**What is expected**
Which lines of the records below contain the word "dropdown"? Copy each of them out.

--- START ---

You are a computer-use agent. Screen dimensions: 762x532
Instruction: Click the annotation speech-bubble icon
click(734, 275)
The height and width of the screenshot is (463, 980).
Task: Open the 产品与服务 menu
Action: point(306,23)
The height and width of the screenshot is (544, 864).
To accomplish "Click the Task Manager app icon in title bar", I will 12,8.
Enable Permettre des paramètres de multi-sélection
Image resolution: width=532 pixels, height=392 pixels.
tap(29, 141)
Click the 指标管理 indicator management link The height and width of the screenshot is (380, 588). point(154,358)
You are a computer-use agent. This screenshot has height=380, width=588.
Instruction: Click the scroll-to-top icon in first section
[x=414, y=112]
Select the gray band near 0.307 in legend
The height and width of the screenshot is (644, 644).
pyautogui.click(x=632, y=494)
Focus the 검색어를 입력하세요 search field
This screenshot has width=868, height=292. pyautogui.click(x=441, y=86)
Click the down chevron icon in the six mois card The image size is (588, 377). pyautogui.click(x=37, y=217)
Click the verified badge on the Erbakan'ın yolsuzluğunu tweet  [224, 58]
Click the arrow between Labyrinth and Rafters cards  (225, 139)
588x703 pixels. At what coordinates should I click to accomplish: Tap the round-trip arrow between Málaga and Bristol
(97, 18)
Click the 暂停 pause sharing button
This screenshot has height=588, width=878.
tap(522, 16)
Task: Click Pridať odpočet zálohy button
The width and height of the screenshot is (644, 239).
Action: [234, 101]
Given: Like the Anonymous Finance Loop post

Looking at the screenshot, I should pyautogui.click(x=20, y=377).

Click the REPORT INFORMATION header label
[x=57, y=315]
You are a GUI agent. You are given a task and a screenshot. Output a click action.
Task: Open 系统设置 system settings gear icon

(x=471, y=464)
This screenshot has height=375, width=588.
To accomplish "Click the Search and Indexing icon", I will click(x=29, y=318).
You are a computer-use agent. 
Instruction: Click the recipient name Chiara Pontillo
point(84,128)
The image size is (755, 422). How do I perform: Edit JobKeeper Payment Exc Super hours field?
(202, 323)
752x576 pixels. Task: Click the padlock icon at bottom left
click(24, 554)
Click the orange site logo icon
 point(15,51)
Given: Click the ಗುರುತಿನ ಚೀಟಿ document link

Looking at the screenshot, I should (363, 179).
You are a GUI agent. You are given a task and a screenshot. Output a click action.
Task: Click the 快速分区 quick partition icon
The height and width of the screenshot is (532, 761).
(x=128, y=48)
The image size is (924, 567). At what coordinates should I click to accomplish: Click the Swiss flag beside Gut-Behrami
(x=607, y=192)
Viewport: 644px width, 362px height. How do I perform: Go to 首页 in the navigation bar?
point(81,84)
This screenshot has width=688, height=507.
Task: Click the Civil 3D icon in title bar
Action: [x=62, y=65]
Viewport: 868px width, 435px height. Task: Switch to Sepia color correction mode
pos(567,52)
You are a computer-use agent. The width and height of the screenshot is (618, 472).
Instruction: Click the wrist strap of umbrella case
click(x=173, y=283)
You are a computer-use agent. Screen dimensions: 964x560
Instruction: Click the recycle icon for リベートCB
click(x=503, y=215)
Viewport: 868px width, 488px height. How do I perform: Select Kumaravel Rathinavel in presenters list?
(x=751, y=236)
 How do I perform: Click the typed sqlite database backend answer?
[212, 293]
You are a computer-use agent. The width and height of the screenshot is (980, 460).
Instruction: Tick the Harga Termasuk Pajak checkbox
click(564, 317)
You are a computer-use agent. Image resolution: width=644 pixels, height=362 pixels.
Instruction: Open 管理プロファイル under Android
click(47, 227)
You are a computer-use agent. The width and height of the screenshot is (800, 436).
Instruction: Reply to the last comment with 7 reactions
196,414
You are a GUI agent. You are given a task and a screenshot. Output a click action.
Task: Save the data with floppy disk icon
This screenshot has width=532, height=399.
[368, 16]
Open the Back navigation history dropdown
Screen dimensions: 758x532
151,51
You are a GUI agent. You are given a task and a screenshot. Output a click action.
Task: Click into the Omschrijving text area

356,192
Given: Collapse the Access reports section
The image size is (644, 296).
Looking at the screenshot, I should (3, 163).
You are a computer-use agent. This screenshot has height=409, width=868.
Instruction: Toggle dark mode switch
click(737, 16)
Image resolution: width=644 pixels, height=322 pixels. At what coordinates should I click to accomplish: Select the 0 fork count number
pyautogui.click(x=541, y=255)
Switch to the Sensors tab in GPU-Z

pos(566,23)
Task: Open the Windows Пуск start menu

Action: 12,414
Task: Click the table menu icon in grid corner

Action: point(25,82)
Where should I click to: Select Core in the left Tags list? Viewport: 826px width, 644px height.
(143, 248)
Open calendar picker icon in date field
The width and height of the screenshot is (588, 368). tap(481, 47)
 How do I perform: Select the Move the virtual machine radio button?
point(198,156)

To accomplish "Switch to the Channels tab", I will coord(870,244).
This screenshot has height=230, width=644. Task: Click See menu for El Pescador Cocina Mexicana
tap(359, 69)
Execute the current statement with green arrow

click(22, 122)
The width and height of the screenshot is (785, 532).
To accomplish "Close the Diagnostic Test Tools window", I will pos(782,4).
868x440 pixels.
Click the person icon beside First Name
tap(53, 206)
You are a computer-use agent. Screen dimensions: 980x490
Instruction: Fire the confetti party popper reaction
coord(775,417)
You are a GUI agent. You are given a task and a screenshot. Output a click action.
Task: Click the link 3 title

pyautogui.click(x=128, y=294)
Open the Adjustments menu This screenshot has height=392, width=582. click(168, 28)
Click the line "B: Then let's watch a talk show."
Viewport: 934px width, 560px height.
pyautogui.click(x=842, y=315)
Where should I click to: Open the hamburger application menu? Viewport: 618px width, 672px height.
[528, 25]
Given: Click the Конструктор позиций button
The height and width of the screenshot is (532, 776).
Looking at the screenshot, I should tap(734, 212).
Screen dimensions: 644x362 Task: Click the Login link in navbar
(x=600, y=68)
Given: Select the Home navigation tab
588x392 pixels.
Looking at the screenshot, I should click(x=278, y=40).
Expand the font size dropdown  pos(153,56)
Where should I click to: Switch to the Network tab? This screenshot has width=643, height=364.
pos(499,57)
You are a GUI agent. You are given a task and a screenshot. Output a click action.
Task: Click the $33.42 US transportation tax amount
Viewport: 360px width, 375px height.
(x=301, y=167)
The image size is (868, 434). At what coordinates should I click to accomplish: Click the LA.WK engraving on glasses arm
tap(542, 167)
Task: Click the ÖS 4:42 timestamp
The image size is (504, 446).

--- END ---

**Result for this exercise**
Open the Back navigation history dropdown
Expand the font size dropdown  pos(153,56)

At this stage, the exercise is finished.